If, however, we consider the integral operator $$ T(f):=\int_{-1}^1 \frac{f(x)}{x}\, dx, $$ where $f$ is an arbitrary smooth function, then things are different. Let us develop $f$ in a Taylor series; we get, formally, $$ \int_{-1}^1 \frac{f(x)}{x}\, dx = f(0)\int_{-1}^1\frac{dx}{x} + f'(0)\int_{-1}^1\, dx + \ldots$$ The only ambiguous term is the zeroeth-order one; all the others make perfectly sense as standard integrals.

Conclusion. We need a renormalization procedure that removes the zeroeth-order term. This procedure amounts to exploit symmetry, prescribing that $\int_{-1}^1 \frac{1}{x}\, dx$ should be interpreted as $$ \lim_{\epsilon \to 0}\int_{\epsilon<\lvert x \rvert <1} \frac{dx}{x}=0,$$ that is, considering integrals in the principal value sense.

This is the starting point of the Calderón-Zygmund theory of singular integrals. In general, given $$ K(x)=\frac{\Omega(\tfrac{x}{|x|})}{|x|^n}, $$ where $\Omega$ is a function on the unit sphere $\mathbb S^{n-1}$ with zero integral, that is, $$ \int_{\mathbb S^{n-1}}\Omega\, dS =0, $$ we can define an integral operator $$ Sf(x):=\int_{\mathbb R^n} K(x-y)f(y)\, dy, $$ where the integral is interpreted in the principal value sense, exactly as before. Some conditions must be put on $K$ to ensure that this operator is continuous in appropriate function spaces. But most importantly, this definition based on the principal value is not crazy, or arbitrary, as it might seem at first sight. It is the only possible choice that removes the singular term from the integral, while leaving all the other terms untouched.


A final remark. I think that "principal value" is a gallicism, which obscures the true meaning. "Renormalization" would be better, as Gerry Folland suggests in his book "Real Analysis".

Solution 3:

A physics related example may also be useful.
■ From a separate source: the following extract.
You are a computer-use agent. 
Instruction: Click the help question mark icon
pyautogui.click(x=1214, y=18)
Consider a potential of the form $V=-Log(\left|x\right|)$. Then the force is given by $$ F=-{d V \over d x}={1\over x}. $$ The work done on a particle which moves from $-a$ to $a$ (where $a>0$) is $$ W=\int_{-a}^a{1\over x} dx. $$ From conservation of energy, we would expect $W=0$ as $V(a)=V(-a)$ and so, in that case, the Cauchy principal value gives the correct answer. However, in general, we would expect that it is not physically possible to have an infinite potential and so some new physics would come in near to $x=0$ which would change the shape of the potential in that region. But, provided that energy is still conserved we would still get $W=0$ when moving the particle from $-a$ to $a$ and so the Cauchy principle value would still have given the correct answer even without accounting directly for the new physics.
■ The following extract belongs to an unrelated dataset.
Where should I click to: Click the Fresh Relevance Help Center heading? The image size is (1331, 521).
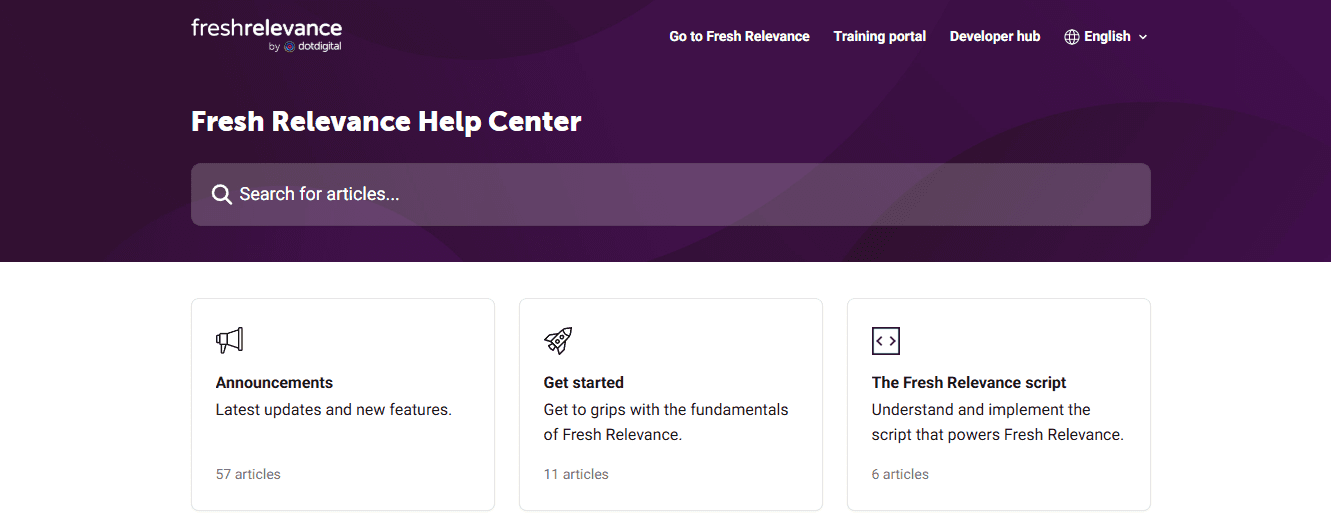coord(386,122)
Another interesting example is when $V=-\frac{1}{x}$ which is plotted below:enter image description here

If you imagine a ball being rolled from $x<0$ it would need infinite kinetic energy to get to $x>0$. However, we expect some new physics to come in and keep $V$ finite and continuous around $V=0$. In that case the difference in potential energy between $x=-1$ and $x=1$ would simply be $V(-1)-V(1)=2$. So we would want $$ W=-\int_{-1}^1 \frac{1}{x^2}\,dx=2 $$ As explained in this answer, for this case the Cauchy principle value for the integral gives $-\infty$ while contour integration gives $2$. So in this case, contour integration is better than Cauchy's principle value from a physics perspective.